Dozens of them packed a meeting led by the Detroit Parent Network Thursday night.
The event was billed as a community conversation about school concerns.
But many there — disgusted by overcrowding, crumbling buildings, and teacher shortages throughout DPS — were ready to organize and make their voices heard as the district’s future is debated in Lansing.
Annette Kinsey says Detroiters deserve a voice in the future of their school system, one that’s been run by state-appointed emergency managers for nearly seven years.
“And it just hasn’t worked,” Kinsey said. “I think parents are fed up, and people are ready to move to action.”
A large majority said they supported DPS teachers’ recent “sickout” protests.
They believe the sickouts have drawn much-needed attention to the schools’ plight, and want to keep up that momentum.
Dana Dacres is a mother of four children at Burton International School.
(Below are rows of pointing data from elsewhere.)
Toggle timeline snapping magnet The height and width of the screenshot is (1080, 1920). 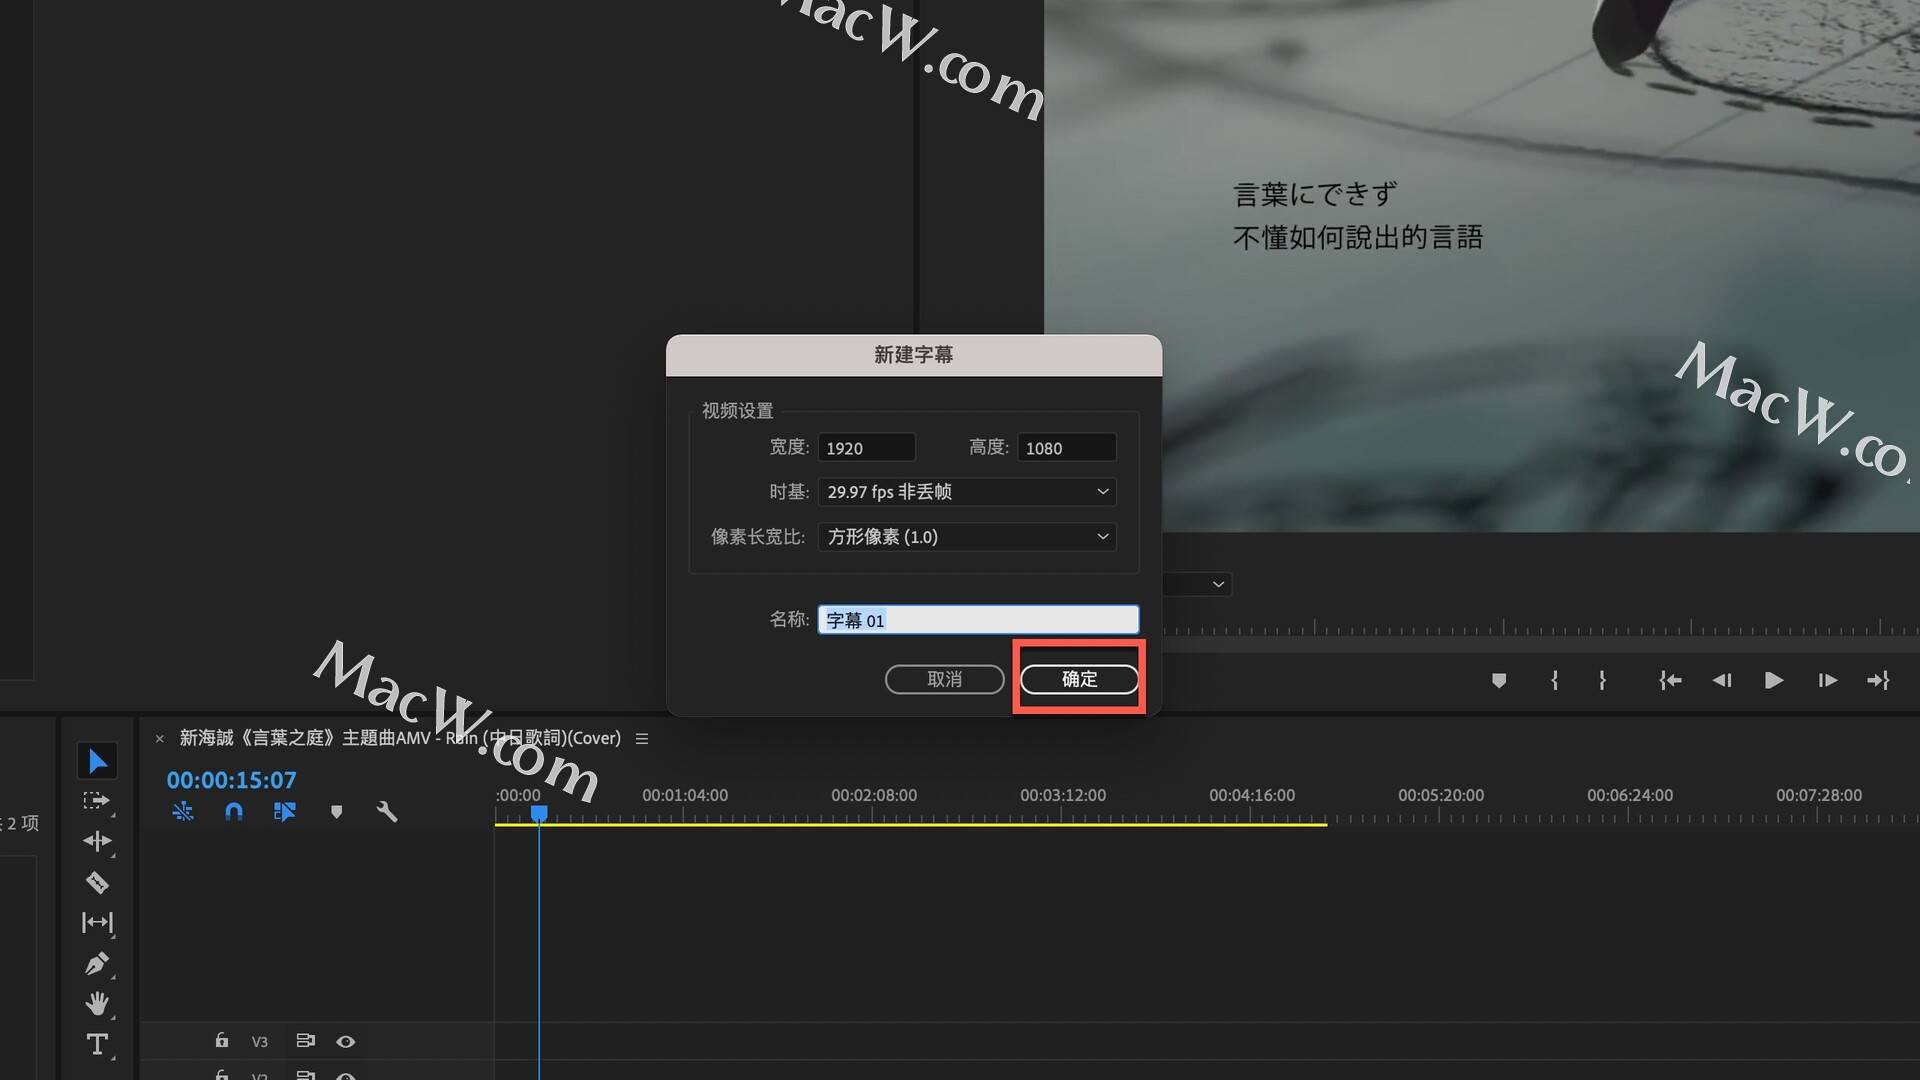click(x=233, y=812)
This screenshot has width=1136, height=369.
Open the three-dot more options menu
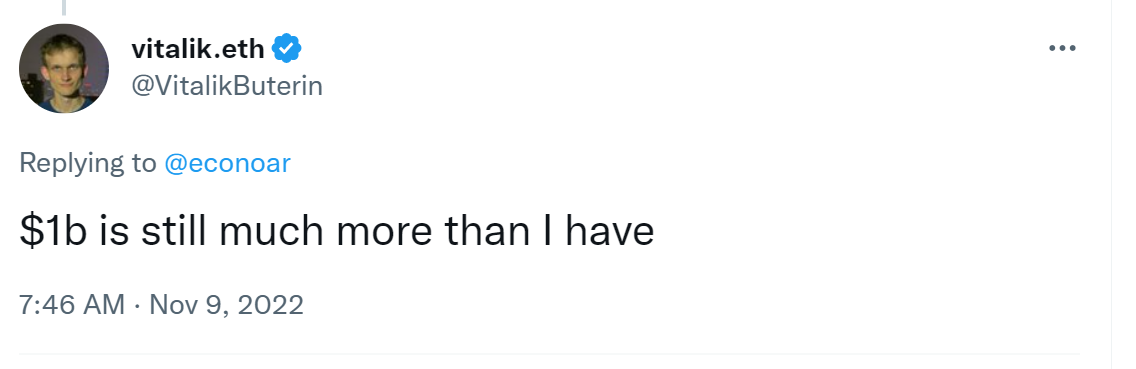point(1062,49)

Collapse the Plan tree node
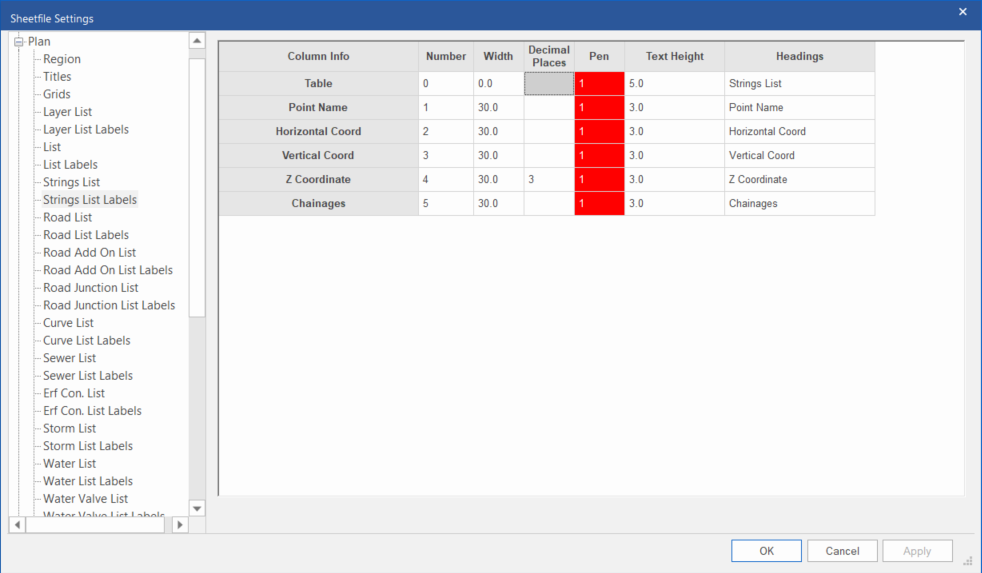(18, 42)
She says it’s time for parents to take up the same fight, and make city and state officials hear their voices.
“Help them understand, make them understand that there is a serious problem here,” Dacres said. “It’s just not the teachers complaining and whining. The parents see that there is a legitimate problem.”
But Detroit parents’ feelings are unlikely to sway the Republican state lawmakers, who hold the district’s fate.
DPS needs what amounts to a state bailout package to avoid bankruptcy before the end of the school year.
Bills introduced in Lansing Thursday sketch out a bankruptcy-style restructuring plan, though many details are still unclear. They would restore a delayed and limited measure of local control to Detroit schools.